## READING TEXT
--- Start ---
- Classification: Division I
- Teams: 7
- Matches: 6
- Attendance: 1,066
- Site: Championship Field Seattle, Washington
- Champions: Grand Canyon (1st title)
- Winning coach: Schellas Hyndman (1st title)
- MVP: George Tasouris (Grand Canyon)
- Broadcast: WAC Digital Network

= 2018 WAC men's soccer tournament =

The 2018 WAC men's soccer tournament was the 11th edition of the tournament. It determined the Western Athletic Conference's automatic berth into the 2018 NCAA Division I Men's Soccer Championship.

The defending champions were Seattle U. However, they were unable to defend their title, falling 5–6 in a penalty shootout against San Jose State in the semifinals. The eventual champions were the Grand Canyon Antelopes, who won the tournament after a 1–0 victory over San Jose State in the final. This was the first WAC men's soccer title for Grand Canyon, and the first for coach Schellas Hyndman.

== Background ==

Seattle U won their third WAC title, defeating San Jose State, 2–1 in the championship game. With the win, Seattle U surpassed UNLV and Fresno State with the most WAC Tournament titles. With the berth, Seattle U earned an automatic bid into the NCAA Tournament. There, they upset city-rivals, Washington, in the first round, before falling to Akron in the second round.

== Seeding ==

The top seven teams will qualify for the tournament.
--- End ---
## TASK DETAILS
From the soccer tournament text, reproduce word for word the passage that begins at the words "Seattle U won" and stops after "for the tournament.". Nothing in the data that follows has any bearing on the soccer tournament text.

## EXTRACTED MATERIAL
--- Start ---
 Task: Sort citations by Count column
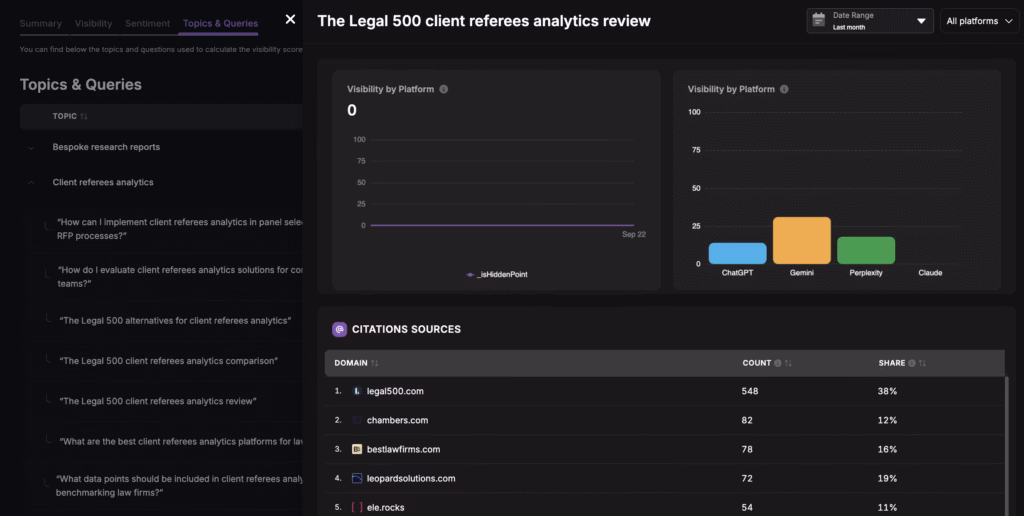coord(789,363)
--- End ---
--- Start ---
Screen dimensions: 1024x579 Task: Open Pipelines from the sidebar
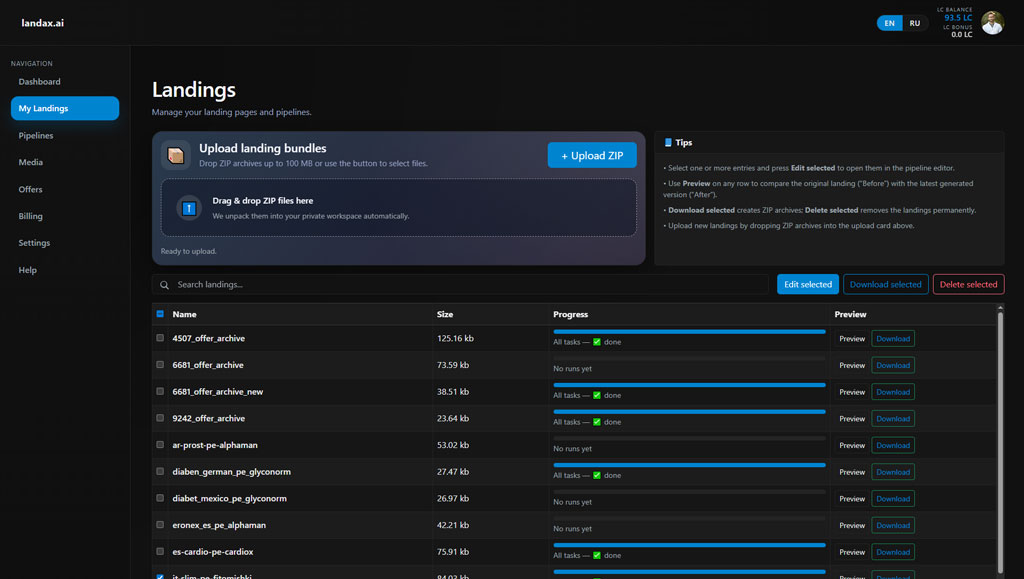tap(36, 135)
--- End ---
## REPLY TO THE EXERCISE
Seattle U won their third WAC title, defeating San Jose State, 2–1 in the championship game. With the win, Seattle U surpassed UNLV and Fresno State with the most WAC Tournament titles. With the berth, Seattle U earned an automatic bid into the NCAA Tournament. There, they upset city-rivals, Washington, in the first round, before falling to Akron in the second round.

== Seeding ==

The top seven teams will qualify for the tournament.